Havelok the Dane eBook

Ian Serraillier
This eBook from the Gutenberg Project consists of approximately 358 pages of information about Havelok the Dane.

Havelok the Dane eBook

Ian Serraillier
This eBook from the Gutenberg Project consists of approximately 358 pages of information about Havelok the Dane.

The gale held without much change through the night, and then with morning shifted a few points to the westward, which was nothing to complain of.  The sea rose, and a few rain squalls came up and passed; but they had no weight in them, and did not keep the waves down as a steady fall will.  And all day long it was the same, and the ship fled ever before it.  There was no thought now of reaching any port we might wish, but least of all did we think of making the Lindsey shore, which lies open to the north and east.  When the gale broke, we must find harbour where we could; and indeed; to my father at this time all ports were alike, as refuge from Hodulf.  When darkness came again one of the wounded men died, and Havelok was yet ill in the after cabin, so that my mother was most anxious for him.  The plunging ship was no place for a sick child.

Now it was not possible for us to tell how far we had run since we had parted from the Viking, and all we knew was that we had no shore to fear with the wind as it was, and therefore nothing but patience was needed.  But in the night came a sudden lull in the gale that told of a change at hand, and in half an hour it was blowing harder than ever from the northeast, and setting us down to the English coast fast, for we could do naught but run before such a wind.  It thickened up also, and was very dark even until full sunrise, so that one could hardly tell when the sun was above the sea’s rim.
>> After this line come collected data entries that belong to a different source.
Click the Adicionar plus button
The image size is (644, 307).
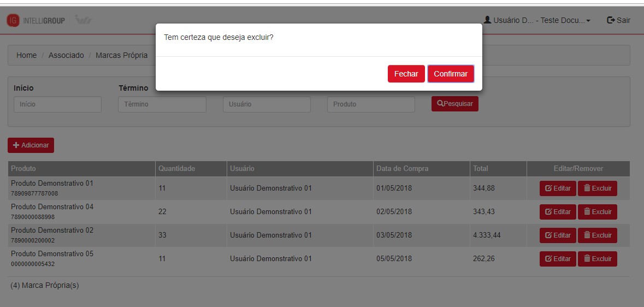(31, 145)
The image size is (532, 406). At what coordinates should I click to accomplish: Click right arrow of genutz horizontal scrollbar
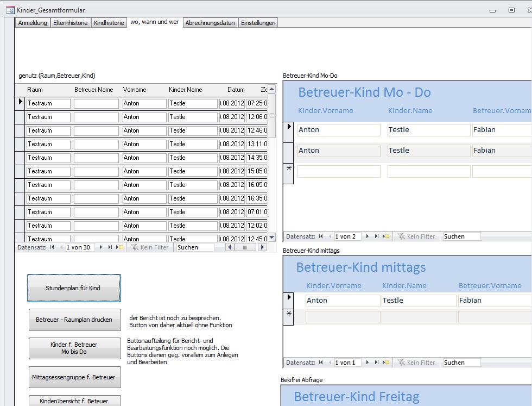(262, 247)
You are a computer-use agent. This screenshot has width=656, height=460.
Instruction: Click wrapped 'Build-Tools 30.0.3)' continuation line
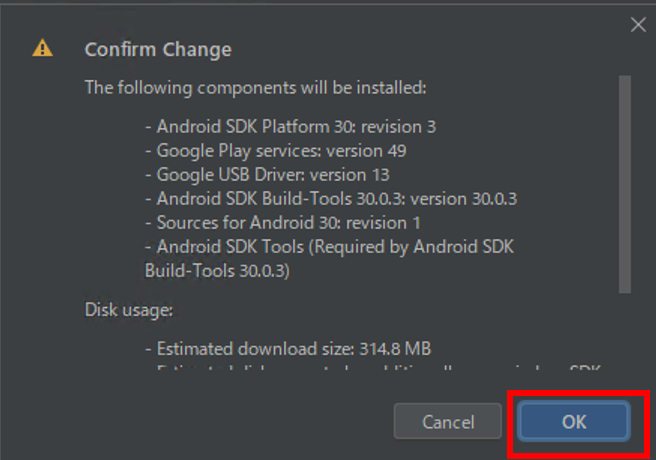pos(217,271)
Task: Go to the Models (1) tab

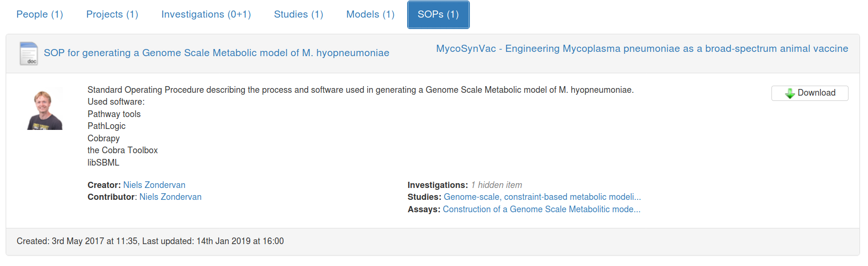Action: (370, 14)
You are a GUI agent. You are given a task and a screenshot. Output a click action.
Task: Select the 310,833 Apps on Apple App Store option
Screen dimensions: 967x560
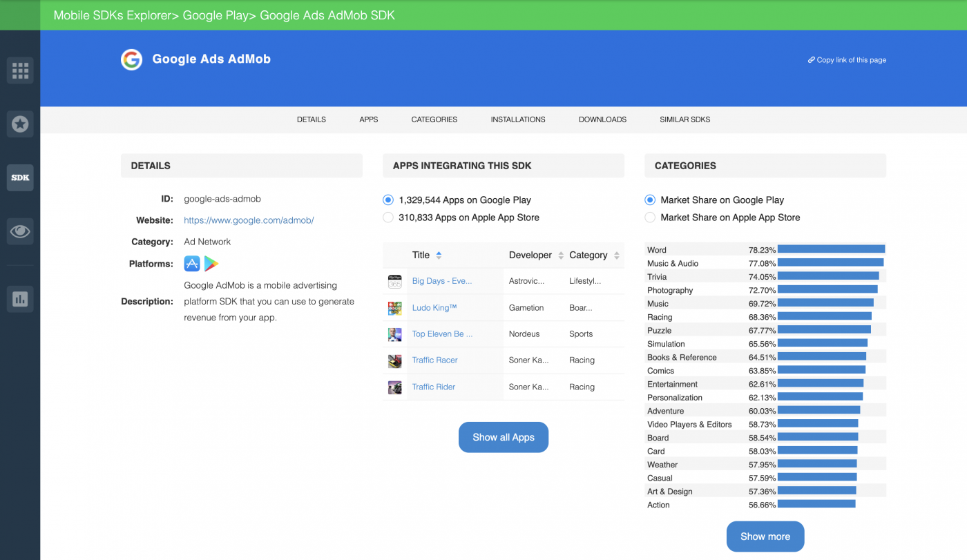click(x=388, y=217)
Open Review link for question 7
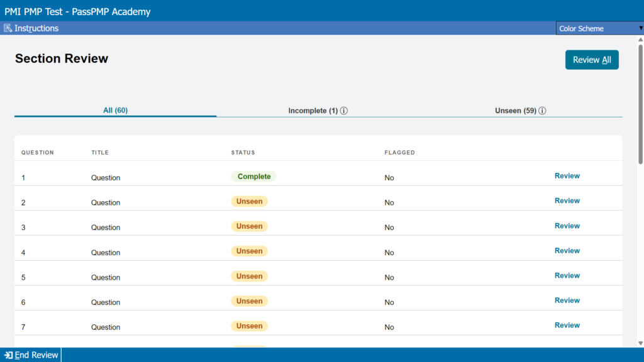The height and width of the screenshot is (362, 644). click(567, 326)
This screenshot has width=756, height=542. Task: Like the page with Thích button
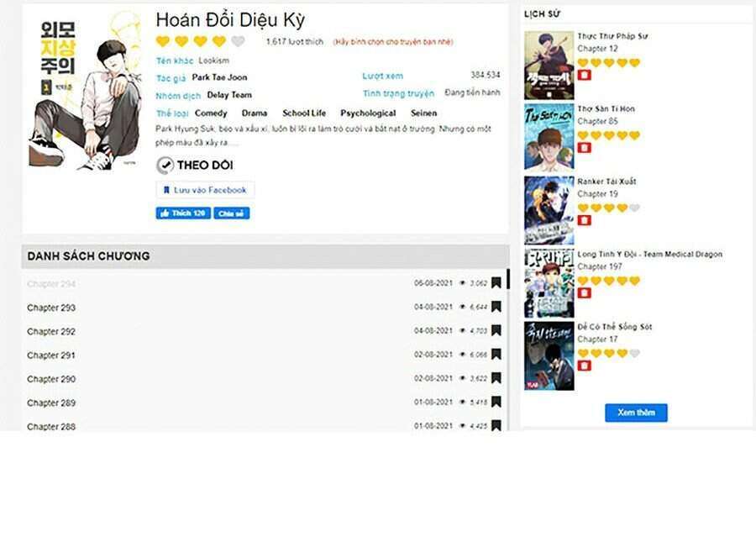[183, 213]
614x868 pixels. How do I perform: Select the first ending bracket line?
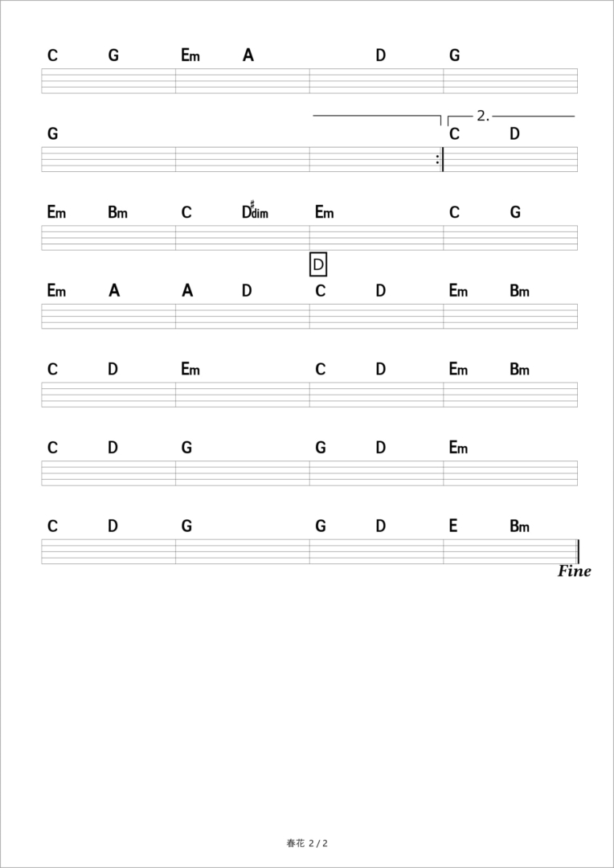coord(376,117)
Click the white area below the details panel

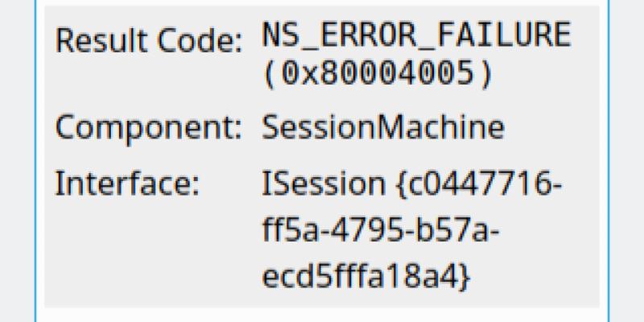322,315
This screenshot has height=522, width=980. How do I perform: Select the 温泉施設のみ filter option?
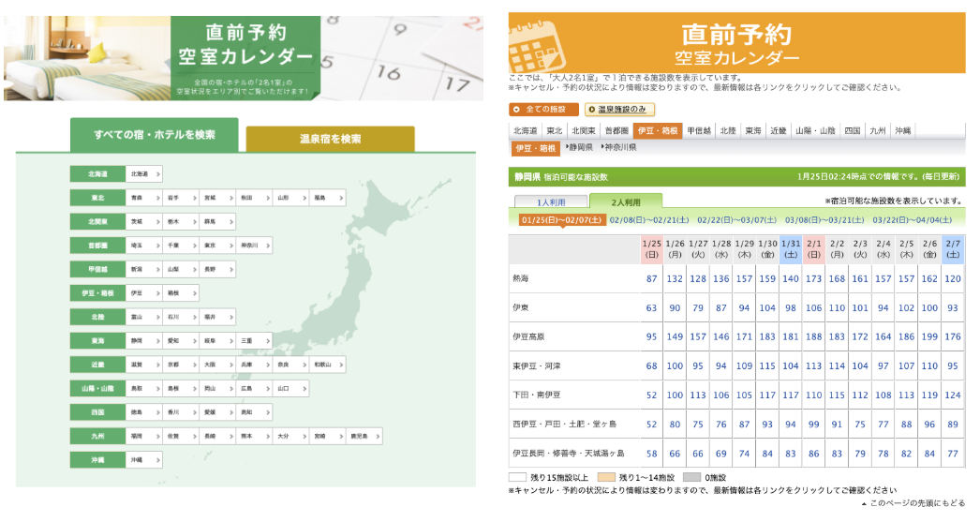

I crept from the fore cabin about this time, after trying in vain to sleep, and found the men sheltering under the break of the deck and looking always to leeward.  Two of them were at the steering oar with my father, for Arngeir was worn out, and I had left him in the cabin, sleeping heavily in spite of the noise of waves and straining planking.  Maybe he would have waked in a moment had that turmoil ceased.

It was of no use trying to speak to the men without shouting in their ears, and getting to windward to do that, moreover, and so I looked round to see if there was any change coming.  But all was grey overhead, and a grey wall of rain and flying drift from the wave tops was all round us, blotting out all things that were half a mile from us, if there were anything to be blotted out.  It always seems as if there must be somewhat beyond a thickness of any sort at sea.  But there was one thing that I did notice, and that was that the sea was no longer grey, as it had been yesterday, but was browner against the cold sky, while the foam of the following wave crests was surely not so white as it had been, and at this I wondered.

Then I crawled aft and went to my father and asked him what he thought of the wind and the chance of its dropping.  He had had the lead going for long now.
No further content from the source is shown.